F.W. Grosheide (1926)

Gepubliceerd op 29-12-2019

Baden

betekenis & definitie

Herhaald baden is in ’t algemeen in het Oosten, waar huidziekten zoo talrijk zijn en de huid bovendien door stof, zweet en insecten wordt aangetast, veel noodzakelijker, dan in onze koude streken. Voor hoe noodzakelijk men dagelijks baden keurde, zien wij uit Nehemia 4 :23.
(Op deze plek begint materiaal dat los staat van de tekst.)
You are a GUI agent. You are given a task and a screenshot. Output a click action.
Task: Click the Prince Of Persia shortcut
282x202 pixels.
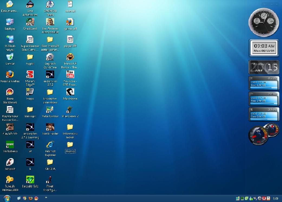(x=70, y=57)
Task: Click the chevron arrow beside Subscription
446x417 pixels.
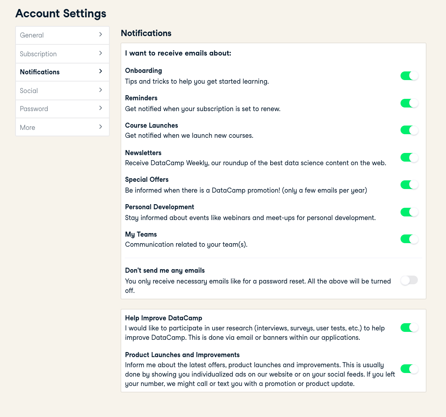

Het liefst baadde men in vlietend water, hetwelk men echter juist in het Oosten niet overal zoo in de nabijheid had, als de Egyptenaren den Nijl (Exod. 2 : 5). Daarom hadden de aanzienlijken in het midden van den hof (2 Sam. 11 :2; Sus. 15) badkamers of bassins.

Later waren er ook, zooals bij de Grieken en Romeinen, openbare badplaatsen en badinrichtingen. Baden is voor den Oosterling een vergoeding voor het gebrek aan beweging; men rekt de leden uit, men laat zich zalven, men wrijft de huid met een borstel.

Badplaatsen zijn de conversatieplaatsen voor het vrouwelijk geslacht, waar zij vaak halve dagen onder scherts en smulpartijen vertoeven. Geneesbadplaatsen waren de vijver Bethesda (Joh. 5 : 2), verder de warme bronnen bij Tiberias, Gadara, Kallirhoe, Zuid-Oostelijk van de Doode Zee, die Herodes gebruikte.

Het baden als godsdienstige reinigingsceremonie bij zekere verontreinigingen (Lev. 14 : 8 v.; 15:5; 13 : 18; 17 : 16; 22 : 6; Num. 19 : 19; Deut. 23 : 11), moest ook in vlietend water plaats vinden. In Egypte was het baden in den Nijl, tweemaal des daags en tweemaal des nachts, een vereering, die men aan deze rivier bewees, vooral wanneer hij buiten zijn oevers begon te treden.

Zoo geldt het den Hindoe als een verdienstelijke handeling, in den vlietenden stroom tot de godheid te bidden.